Nontoxic Powder Developed Utilizes Sunlight; Rapidly Disinfects Contaminated Drinking Water
At least 2 billion people worldwide routinely drink water contaminated with disease-causing microbes.
Now, scientists at Stanford University and SLAC National Accelerator Laboratory have invented a low-cost, recyclable powder that kills thousands of waterborne bacteria per second when exposed to ordinary sunlight. The discovery of this ultrafast disinfectant could be a significant advance for nearly 30 percent of the world’s population with no access to safe drinking water, according to the Stanford and SLAC team. Their results are published in a May 18 study in Nature Water.
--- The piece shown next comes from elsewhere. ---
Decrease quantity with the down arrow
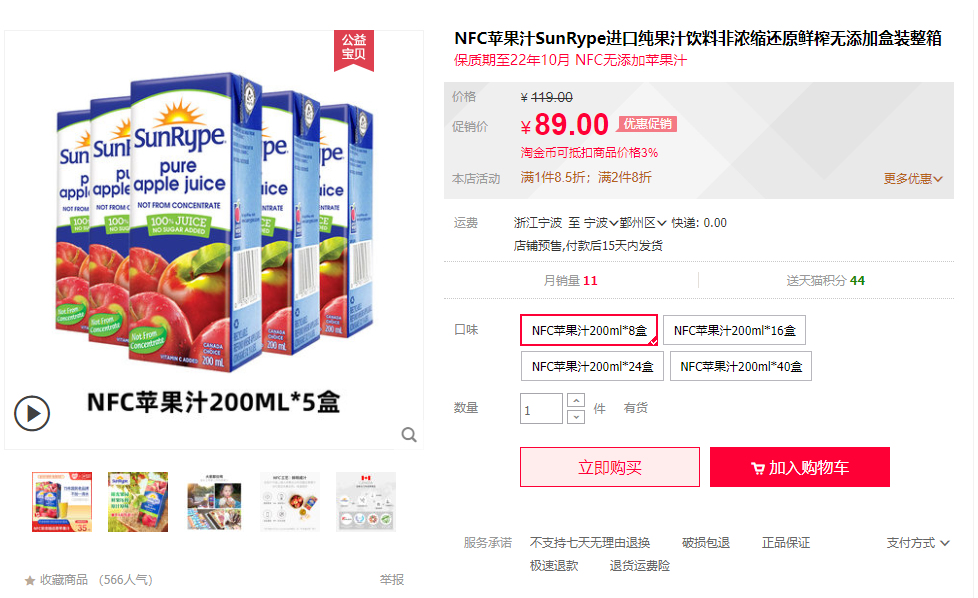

“Waterborne diseases are responsible for 2 million deaths annually, the majority in children under the age of 5,” said study co-lead author Tong Wu, a former postdoctoral scholar of materials science and engineering (MSE) in the Stanford School of Engineering. “We believe that our novel technology will facilitate revolutionary changes in water disinfection and inspire more innovations in this exciting interdisciplinary field.”
Conventional water-treatment technologies include chemicals, which can produce toxic byproducts, and ultraviolet light, which takes a relatively long time to disinfect and requires a source of electricity.
The new disinfectant developed at Stanford is a harmless metallic powder that works by absorbing both UV and high-energy visible light from the sun. The powder consists of nano-size flakes of aluminum oxide, molybdenum sulfide, copper, and iron oxide.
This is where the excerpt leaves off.